Element lookup listing:
====================

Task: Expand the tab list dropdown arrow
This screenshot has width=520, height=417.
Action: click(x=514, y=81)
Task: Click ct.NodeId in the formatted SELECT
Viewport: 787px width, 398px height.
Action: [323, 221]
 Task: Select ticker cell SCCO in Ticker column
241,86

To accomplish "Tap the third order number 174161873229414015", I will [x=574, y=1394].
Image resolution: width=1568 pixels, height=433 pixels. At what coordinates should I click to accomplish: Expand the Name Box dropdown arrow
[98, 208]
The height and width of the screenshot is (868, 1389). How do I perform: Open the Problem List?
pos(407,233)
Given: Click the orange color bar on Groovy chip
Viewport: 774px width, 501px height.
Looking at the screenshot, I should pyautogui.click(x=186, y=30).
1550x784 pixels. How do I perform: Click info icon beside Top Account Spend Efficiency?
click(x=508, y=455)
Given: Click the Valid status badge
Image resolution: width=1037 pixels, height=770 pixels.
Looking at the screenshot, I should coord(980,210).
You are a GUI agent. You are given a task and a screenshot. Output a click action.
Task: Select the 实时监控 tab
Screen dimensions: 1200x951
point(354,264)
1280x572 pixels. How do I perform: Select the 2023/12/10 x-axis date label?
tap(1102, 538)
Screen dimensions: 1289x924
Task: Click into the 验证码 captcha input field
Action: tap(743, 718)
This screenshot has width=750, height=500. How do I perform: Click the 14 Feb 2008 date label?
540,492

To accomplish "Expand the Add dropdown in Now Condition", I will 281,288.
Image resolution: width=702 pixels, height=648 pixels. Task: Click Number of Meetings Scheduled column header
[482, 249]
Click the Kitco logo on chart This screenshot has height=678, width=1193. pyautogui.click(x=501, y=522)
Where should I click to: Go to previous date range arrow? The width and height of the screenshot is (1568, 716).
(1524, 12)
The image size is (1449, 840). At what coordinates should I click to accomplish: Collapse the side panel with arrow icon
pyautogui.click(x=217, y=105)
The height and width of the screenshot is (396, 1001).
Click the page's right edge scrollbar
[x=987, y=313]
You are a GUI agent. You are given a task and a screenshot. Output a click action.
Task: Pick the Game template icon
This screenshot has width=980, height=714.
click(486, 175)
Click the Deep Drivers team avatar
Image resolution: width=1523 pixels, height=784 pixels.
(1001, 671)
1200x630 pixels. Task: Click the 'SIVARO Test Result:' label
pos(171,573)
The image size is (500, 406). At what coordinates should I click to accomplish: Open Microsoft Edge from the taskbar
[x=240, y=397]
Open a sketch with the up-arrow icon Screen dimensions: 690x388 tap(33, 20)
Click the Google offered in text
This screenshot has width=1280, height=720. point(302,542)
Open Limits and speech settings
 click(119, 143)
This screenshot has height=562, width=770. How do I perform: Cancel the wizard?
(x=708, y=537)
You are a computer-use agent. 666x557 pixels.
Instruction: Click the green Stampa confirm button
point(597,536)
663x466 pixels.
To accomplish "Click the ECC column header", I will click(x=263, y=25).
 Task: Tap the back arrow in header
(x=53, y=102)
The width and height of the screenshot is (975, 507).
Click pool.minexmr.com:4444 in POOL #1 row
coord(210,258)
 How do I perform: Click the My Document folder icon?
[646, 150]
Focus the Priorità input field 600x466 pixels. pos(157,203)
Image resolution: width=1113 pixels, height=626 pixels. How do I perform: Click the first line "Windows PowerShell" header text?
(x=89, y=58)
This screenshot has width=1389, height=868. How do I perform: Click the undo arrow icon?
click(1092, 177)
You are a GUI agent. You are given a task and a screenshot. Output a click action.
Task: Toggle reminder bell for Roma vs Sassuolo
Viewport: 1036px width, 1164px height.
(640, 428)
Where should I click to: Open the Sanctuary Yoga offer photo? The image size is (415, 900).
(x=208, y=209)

====================

GOAL:
Put the part of the listing that opens with the line containing "Image resolution: width=702" and closes with the line containing "[x=987, y=313]" into a two-column CSV headed request and answer, with one row per request. Quote every field and turn any line breaks inside a field into spaces.

CORRECT RESPONSE:
request,answer
"Image resolution: width=702 pixels, height=648 pixels. Task: Click Number of Meetings Scheduled column header","[482, 249]"
"Click the Kitco logo on chart This screenshot has height=678, width=1193.","pyautogui.click(x=501, y=522)"
"Where should I click to: Go to previous date range arrow? The width and height of the screenshot is (1568, 716).","(1524, 12)"
"The image size is (1449, 840). At what coordinates should I click to accomplish: Collapse the side panel with arrow icon","pyautogui.click(x=217, y=105)"
"The height and width of the screenshot is (396, 1001). Click the page's right edge scrollbar","[x=987, y=313]"